Exercise instructions
Rewrite the records below, replacing every occurrence of "computer-use agent" with "desktop assistant" and leaving everything else unchanged.

Listing
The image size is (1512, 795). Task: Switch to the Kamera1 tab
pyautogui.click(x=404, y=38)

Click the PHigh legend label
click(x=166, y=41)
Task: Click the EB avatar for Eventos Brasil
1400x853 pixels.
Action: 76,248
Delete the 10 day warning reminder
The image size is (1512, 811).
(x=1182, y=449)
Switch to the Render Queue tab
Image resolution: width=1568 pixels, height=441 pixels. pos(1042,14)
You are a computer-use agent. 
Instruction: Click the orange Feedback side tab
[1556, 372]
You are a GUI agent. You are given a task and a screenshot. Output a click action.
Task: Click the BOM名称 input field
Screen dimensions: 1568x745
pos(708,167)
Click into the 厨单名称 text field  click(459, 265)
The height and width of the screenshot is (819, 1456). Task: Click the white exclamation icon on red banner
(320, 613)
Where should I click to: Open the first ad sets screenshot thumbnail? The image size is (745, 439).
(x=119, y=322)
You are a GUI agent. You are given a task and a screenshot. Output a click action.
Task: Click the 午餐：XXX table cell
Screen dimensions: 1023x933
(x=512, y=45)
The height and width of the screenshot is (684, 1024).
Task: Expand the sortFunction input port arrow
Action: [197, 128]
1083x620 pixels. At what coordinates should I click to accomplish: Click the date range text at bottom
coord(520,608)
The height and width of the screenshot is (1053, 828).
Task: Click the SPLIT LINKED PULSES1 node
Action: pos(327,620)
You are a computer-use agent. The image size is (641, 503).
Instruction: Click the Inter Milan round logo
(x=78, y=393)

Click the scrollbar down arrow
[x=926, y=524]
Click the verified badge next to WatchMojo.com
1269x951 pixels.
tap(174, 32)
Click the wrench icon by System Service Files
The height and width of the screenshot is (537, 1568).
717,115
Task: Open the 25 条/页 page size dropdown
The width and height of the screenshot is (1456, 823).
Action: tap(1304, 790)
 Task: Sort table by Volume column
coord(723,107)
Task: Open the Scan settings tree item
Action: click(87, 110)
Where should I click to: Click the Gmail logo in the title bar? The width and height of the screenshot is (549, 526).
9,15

Solved exercise
The image size is (1512, 795). Task: Switch to the Kamera1 tab
pyautogui.click(x=404, y=38)

Click the PHigh legend label
click(x=166, y=41)
Task: Click the EB avatar for Eventos Brasil
1400x853 pixels.
Action: 76,248
Delete the 10 day warning reminder
The image size is (1512, 811).
(x=1182, y=449)
Switch to the Render Queue tab
Image resolution: width=1568 pixels, height=441 pixels. pos(1042,14)
You are a desktop assistant. 
Instruction: Click the orange Feedback side tab
[1556, 372]
You are a GUI agent. You are given a task and a screenshot. Output a click action.
Task: Click the BOM名称 input field
Screen dimensions: 1568x745
pos(708,167)
Click into the 厨单名称 text field  click(459, 265)
The height and width of the screenshot is (819, 1456). Task: Click the white exclamation icon on red banner
(320, 613)
Where should I click to: Open the first ad sets screenshot thumbnail? The image size is (745, 439).
(x=119, y=322)
You are a GUI agent. You are given a task and a screenshot. Output a click action.
Task: Click the 午餐：XXX table cell
Screen dimensions: 1023x933
(x=512, y=45)
The height and width of the screenshot is (684, 1024).
Task: Expand the sortFunction input port arrow
Action: [197, 128]
1083x620 pixels. At what coordinates should I click to accomplish: Click the date range text at bottom
coord(520,608)
The height and width of the screenshot is (1053, 828).
Task: Click the SPLIT LINKED PULSES1 node
Action: pos(327,620)
You are a desktop assistant. The image size is (641, 503).
Instruction: Click the Inter Milan round logo
(x=78, y=393)

Click the scrollbar down arrow
[x=926, y=524]
Click the verified badge next to WatchMojo.com
1269x951 pixels.
tap(174, 32)
Click the wrench icon by System Service Files
The height and width of the screenshot is (537, 1568).
717,115
Task: Open the 25 条/页 page size dropdown
The width and height of the screenshot is (1456, 823).
Action: tap(1304, 790)
 Task: Sort table by Volume column
coord(723,107)
Task: Open the Scan settings tree item
Action: click(87, 110)
Where should I click to: Click the Gmail logo in the title bar? The width and height of the screenshot is (549, 526).
9,15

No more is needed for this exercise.